## EXERCISE DETAILS
Quote the items from the very first line down through the line that contains "coord(491,570)", with both end lines included, reproducing each line exactly.
◇ ◇ ◇ ◇ ◇ ◇ ◇
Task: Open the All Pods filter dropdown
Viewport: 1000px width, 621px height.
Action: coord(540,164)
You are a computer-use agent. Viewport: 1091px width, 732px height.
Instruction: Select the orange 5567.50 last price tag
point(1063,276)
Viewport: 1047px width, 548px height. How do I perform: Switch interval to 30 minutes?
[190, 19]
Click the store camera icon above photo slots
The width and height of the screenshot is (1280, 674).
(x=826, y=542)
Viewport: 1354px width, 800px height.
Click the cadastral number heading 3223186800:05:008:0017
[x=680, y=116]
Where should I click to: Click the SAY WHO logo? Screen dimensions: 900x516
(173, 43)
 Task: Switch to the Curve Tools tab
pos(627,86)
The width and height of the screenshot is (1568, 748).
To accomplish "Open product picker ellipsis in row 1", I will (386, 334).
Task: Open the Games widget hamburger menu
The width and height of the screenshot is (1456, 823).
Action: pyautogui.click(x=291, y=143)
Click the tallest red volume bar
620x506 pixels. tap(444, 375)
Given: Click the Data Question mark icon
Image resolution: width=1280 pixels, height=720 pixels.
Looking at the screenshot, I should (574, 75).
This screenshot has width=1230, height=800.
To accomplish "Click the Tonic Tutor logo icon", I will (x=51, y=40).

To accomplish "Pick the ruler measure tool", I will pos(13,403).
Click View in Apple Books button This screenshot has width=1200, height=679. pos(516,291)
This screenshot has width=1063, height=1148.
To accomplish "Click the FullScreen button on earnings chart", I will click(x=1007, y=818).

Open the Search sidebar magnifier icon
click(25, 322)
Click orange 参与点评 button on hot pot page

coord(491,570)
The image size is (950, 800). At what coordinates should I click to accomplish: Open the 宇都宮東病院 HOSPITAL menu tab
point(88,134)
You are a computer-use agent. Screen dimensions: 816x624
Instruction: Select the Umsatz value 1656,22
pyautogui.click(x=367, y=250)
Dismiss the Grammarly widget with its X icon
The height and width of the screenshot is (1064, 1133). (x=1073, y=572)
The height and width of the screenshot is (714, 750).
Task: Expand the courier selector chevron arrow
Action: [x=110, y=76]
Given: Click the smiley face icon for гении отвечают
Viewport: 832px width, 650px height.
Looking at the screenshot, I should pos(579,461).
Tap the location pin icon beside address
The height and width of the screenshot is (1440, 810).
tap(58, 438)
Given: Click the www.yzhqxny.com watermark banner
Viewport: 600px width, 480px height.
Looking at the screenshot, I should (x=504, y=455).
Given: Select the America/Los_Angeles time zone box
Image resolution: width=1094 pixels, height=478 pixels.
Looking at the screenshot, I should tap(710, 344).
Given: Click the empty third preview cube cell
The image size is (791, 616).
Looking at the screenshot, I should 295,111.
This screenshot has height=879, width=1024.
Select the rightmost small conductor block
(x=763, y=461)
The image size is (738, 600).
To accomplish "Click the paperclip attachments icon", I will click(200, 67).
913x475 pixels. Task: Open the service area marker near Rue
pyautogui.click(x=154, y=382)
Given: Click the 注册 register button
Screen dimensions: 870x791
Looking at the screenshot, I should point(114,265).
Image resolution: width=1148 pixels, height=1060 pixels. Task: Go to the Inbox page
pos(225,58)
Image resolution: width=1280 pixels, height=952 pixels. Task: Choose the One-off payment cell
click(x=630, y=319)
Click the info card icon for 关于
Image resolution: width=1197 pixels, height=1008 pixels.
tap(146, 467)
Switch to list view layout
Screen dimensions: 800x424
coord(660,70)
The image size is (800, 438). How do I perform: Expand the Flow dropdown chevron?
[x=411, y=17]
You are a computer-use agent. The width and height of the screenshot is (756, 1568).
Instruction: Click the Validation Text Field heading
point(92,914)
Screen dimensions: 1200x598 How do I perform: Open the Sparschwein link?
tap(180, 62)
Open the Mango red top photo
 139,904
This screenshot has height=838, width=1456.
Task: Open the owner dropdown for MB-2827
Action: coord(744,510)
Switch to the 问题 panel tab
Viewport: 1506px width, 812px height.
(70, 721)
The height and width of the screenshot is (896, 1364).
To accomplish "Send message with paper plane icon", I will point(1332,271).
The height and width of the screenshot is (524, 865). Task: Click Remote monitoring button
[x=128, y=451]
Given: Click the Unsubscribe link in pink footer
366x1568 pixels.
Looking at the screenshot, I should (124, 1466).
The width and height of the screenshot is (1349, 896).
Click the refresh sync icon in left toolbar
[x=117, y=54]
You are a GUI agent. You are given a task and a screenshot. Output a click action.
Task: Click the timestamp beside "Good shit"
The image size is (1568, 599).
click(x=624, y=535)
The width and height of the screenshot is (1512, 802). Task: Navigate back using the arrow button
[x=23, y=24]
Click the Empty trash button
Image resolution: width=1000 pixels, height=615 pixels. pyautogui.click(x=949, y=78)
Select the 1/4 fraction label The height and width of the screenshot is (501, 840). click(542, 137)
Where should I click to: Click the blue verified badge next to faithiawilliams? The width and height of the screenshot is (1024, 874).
◇ ◇ ◇ ◇ ◇ ◇ ◇
## SOLUTION TO THIS TASK
Task: Open the All Pods filter dropdown
Viewport: 1000px width, 621px height.
Action: coord(540,164)
You are a computer-use agent. Viewport: 1091px width, 732px height.
Instruction: Select the orange 5567.50 last price tag
point(1063,276)
Viewport: 1047px width, 548px height. How do I perform: Switch interval to 30 minutes?
[190, 19]
Click the store camera icon above photo slots
The width and height of the screenshot is (1280, 674).
(x=826, y=542)
Viewport: 1354px width, 800px height.
Click the cadastral number heading 3223186800:05:008:0017
[x=680, y=116]
Where should I click to: Click the SAY WHO logo? Screen dimensions: 900x516
(173, 43)
 Task: Switch to the Curve Tools tab
pos(627,86)
The width and height of the screenshot is (1568, 748).
To accomplish "Open product picker ellipsis in row 1", I will (386, 334).
Task: Open the Games widget hamburger menu
The width and height of the screenshot is (1456, 823).
Action: pyautogui.click(x=291, y=143)
Click the tallest red volume bar
620x506 pixels. tap(444, 375)
Given: Click the Data Question mark icon
Image resolution: width=1280 pixels, height=720 pixels.
Looking at the screenshot, I should (574, 75).
This screenshot has width=1230, height=800.
To accomplish "Click the Tonic Tutor logo icon", I will (x=51, y=40).

To accomplish "Pick the ruler measure tool", I will pos(13,403).
Click View in Apple Books button This screenshot has width=1200, height=679. pos(516,291)
This screenshot has width=1063, height=1148.
To accomplish "Click the FullScreen button on earnings chart", I will click(x=1007, y=818).

Open the Search sidebar magnifier icon
click(25, 322)
Click orange 参与点评 button on hot pot page

coord(491,570)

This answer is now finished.